Set task: Write out the lines below, copying each one exactly, from the line with "You are a GUI" to the line with "Viewport: 779px width, 477px".

------ Material to process

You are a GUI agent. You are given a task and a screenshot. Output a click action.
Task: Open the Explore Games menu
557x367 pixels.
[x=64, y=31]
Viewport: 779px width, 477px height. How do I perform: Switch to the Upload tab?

------------
------ Material to process

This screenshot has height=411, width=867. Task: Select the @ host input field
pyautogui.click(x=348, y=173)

------------
------ Material to process

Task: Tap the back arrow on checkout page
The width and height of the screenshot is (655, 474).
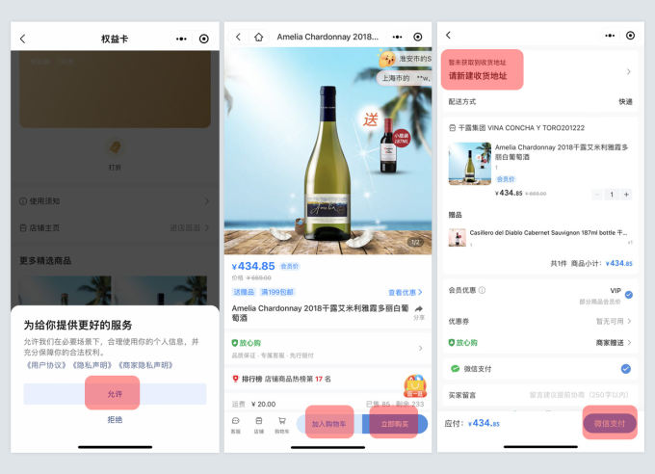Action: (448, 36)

------------

Response to the exercise:
You are a GUI agent. You are given a task and a screenshot. Output a click action.
Task: Open the Explore Games menu
557x367 pixels.
[x=64, y=31]
Viewport: 779px width, 477px height. How do I perform: Switch to the Upload tab?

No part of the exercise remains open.